Once again, my examination of marketing has been interrupted by significant news in the digital world.
I don't know how many of you have followed the lawsuit by Eminem's production company against Universal Music Group ("UMG") over digital rights and revenue. Eminem (aka Marshal Mathers) signed his contract in 1998, right before digital downloads revolutionized the music industry. Even though the 1998 contract was rescinded and replaced by a second contract in 2003 (after UMG made a deal with Apple to sell Eminem's music through the iTunes store), the key issue of payment for the downloads was not specifically addressed.
The legal issue centers on the contract's wording of whether digital downloads should be considered a sale or a license. In other words, under the contract terms, Eminem gets a certain percentage if a CD is sold versus a much higher percentage if that same music is licensed for use by a film or TV show. The suit revolves around how digital music should be considered when no specific clause exists in the contract, but both parties are acting under the assumption such digital rights were sold.
In 2010, the Ninth Circuit Court of Appeals (and I'll be the first to admit they are a very liberal court) ruled that a digital download is a license to use the music, not a physical sale. If you're curious, here's the apellate decision.
The amazing thing is on Monday the U.S. Supreme Court refused to hear the case. This generally means the Supremes agree that the Ninth got the law right, or at least didn't eff it up bad enough to fix.
Now, the case will go back to the Federal District Court of Central California (i.e. the original trial court) to determine the damages that UMG must pay Eminem and F.T.B. Productions. The estimates being thrown about are $40-50 million. I have no doubt UMG will appeal the trial court's final figure as well.
This is a precedent setting case, and it'll be interesting to see who tries to use it first in the digital book arena.
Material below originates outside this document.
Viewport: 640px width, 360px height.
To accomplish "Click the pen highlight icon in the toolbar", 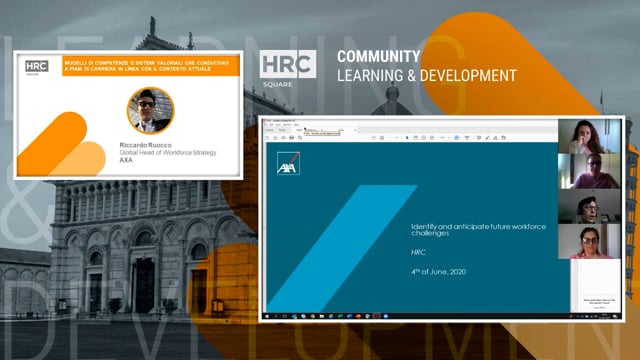I will point(487,138).
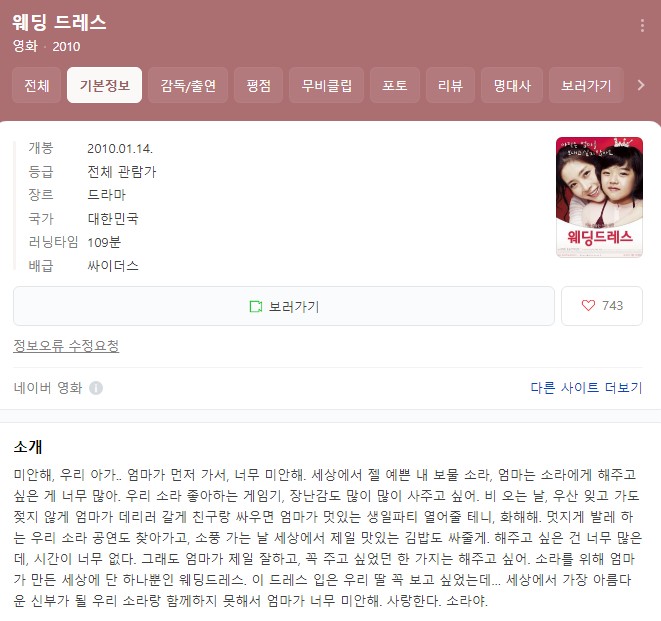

Then to top things off (as if the Eminem case wasn't enough), Judge Denny Chin rejected the Google Book Settlement yesterday. His big concern was Goodle's blatant grab for author's rights without regard to copyright law (which is why Author's Guild, etc., threw a fit when the Digital Library Project was first proposed). The rejection was made without prejudice, which means the parties can hammer out a new settlement agreement and submit it to the court. In his decision, Judge Chin said if the parties change to an opt-in settlement, instead of an opt-out, it would ameliorate many of the objections to the settlement.
It's nice to see the justice system standing up for artists' rights.